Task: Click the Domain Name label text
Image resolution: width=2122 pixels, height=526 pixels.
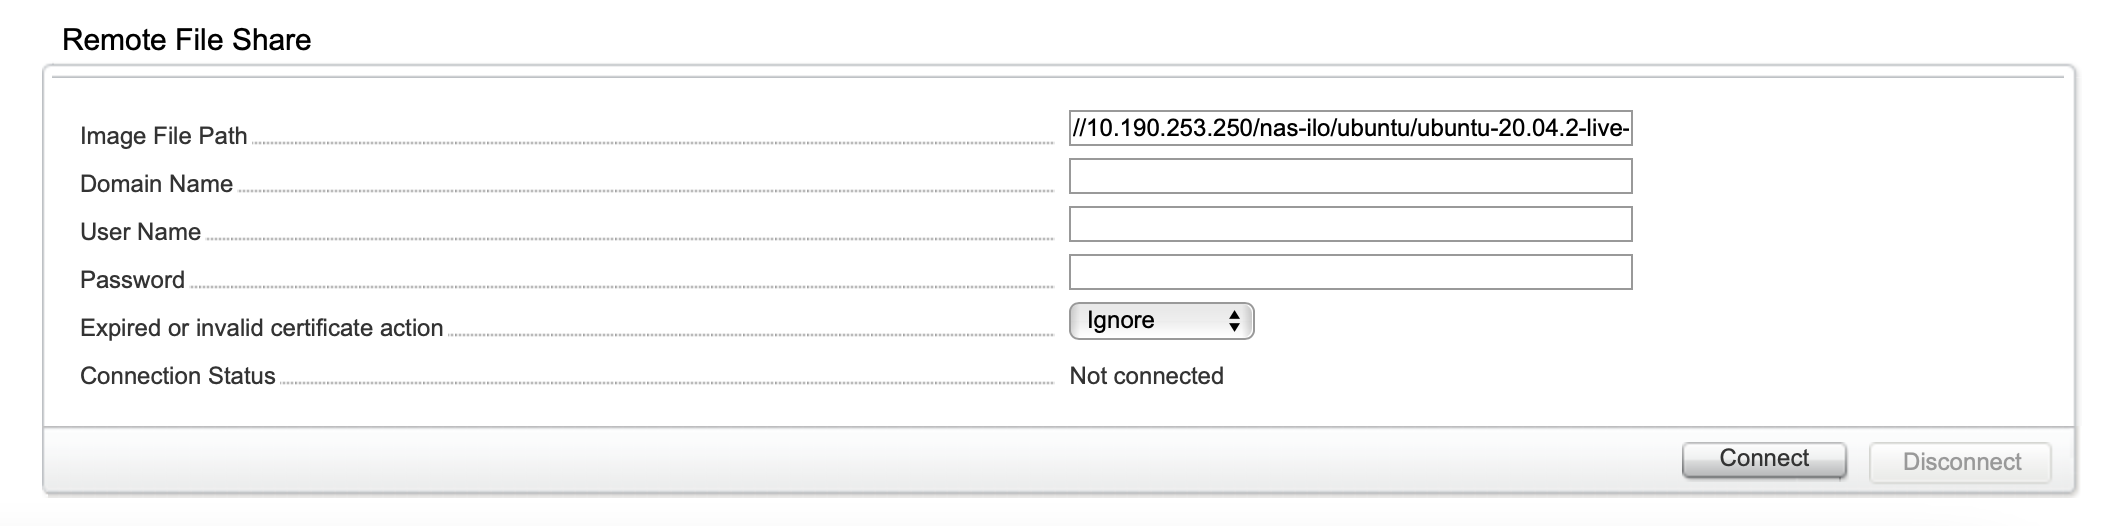Action: 157,184
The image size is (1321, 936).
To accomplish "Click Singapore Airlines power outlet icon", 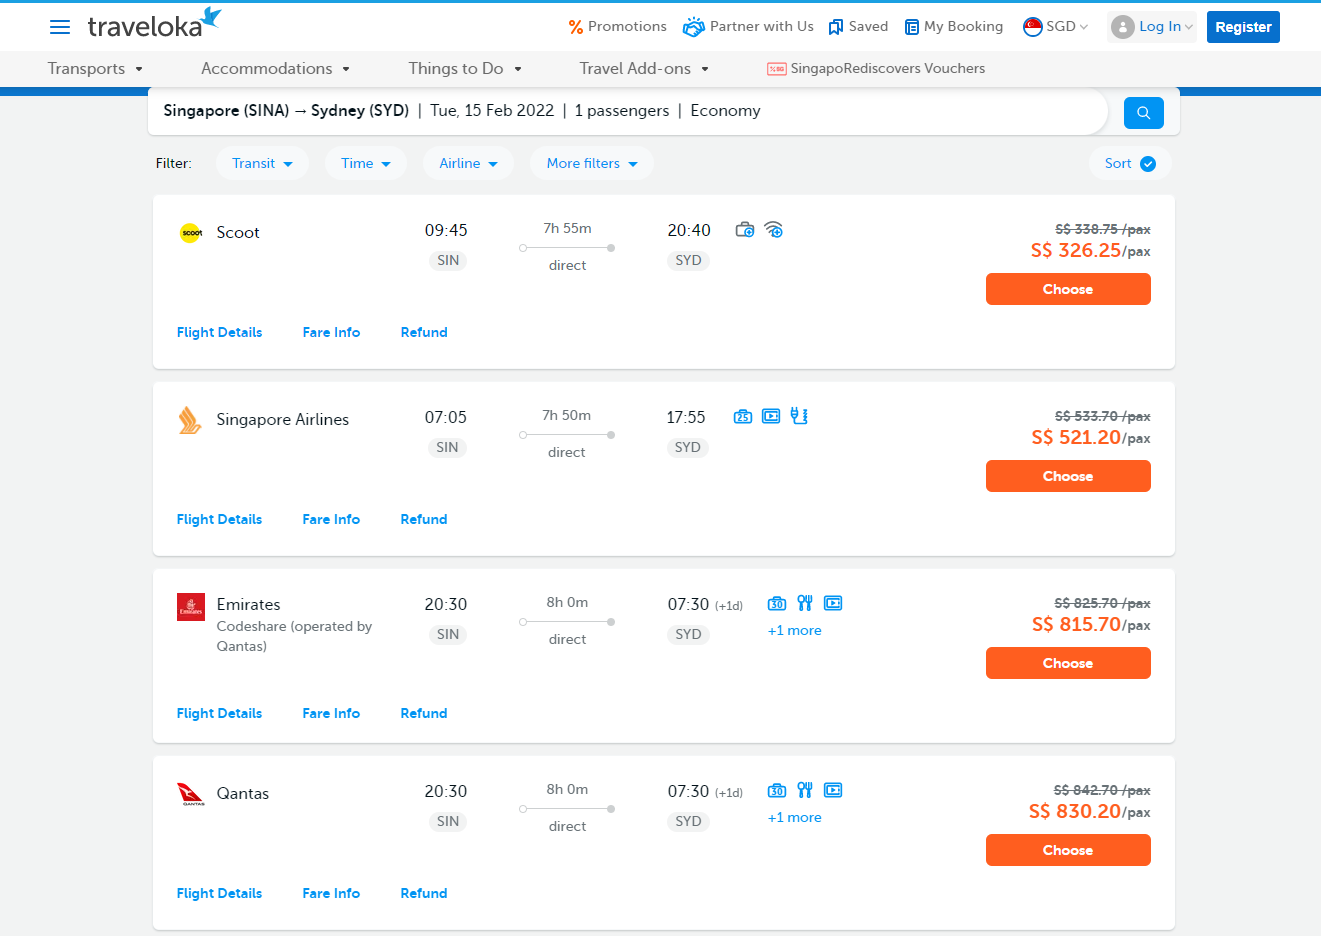I will coord(799,416).
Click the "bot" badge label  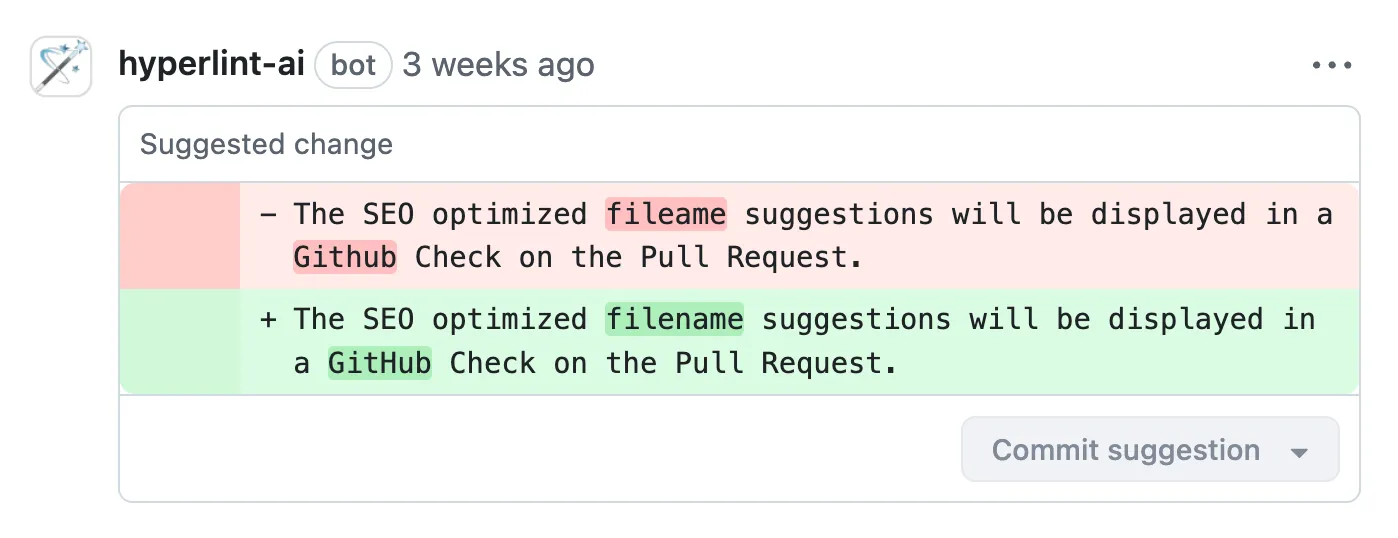click(353, 66)
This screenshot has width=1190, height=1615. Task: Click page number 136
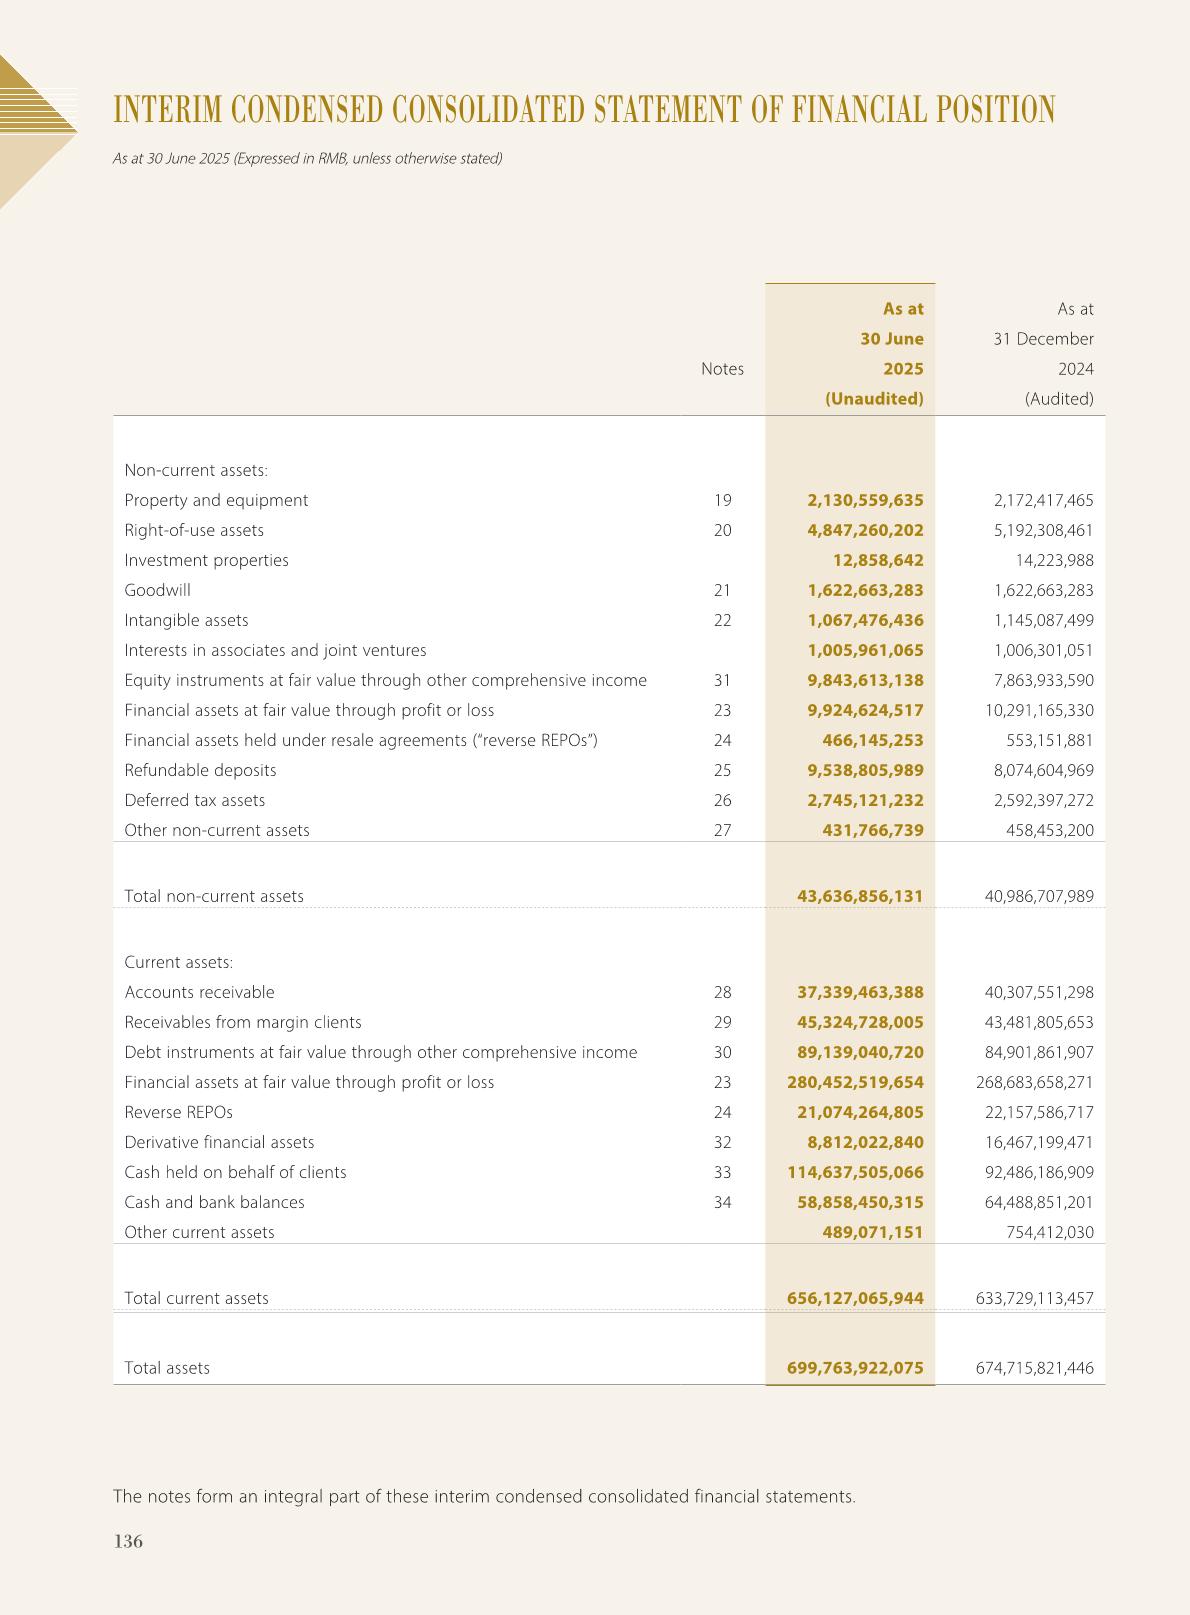(128, 1541)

▶ _What the exercise asks_: Gather every line of the rows above that contains the string "Task", and copy each one in full.

▶ _Solution to the exercise_:
Task: Click the Domain Name label text
This screenshot has width=1190, height=1615. Task: Click page number 136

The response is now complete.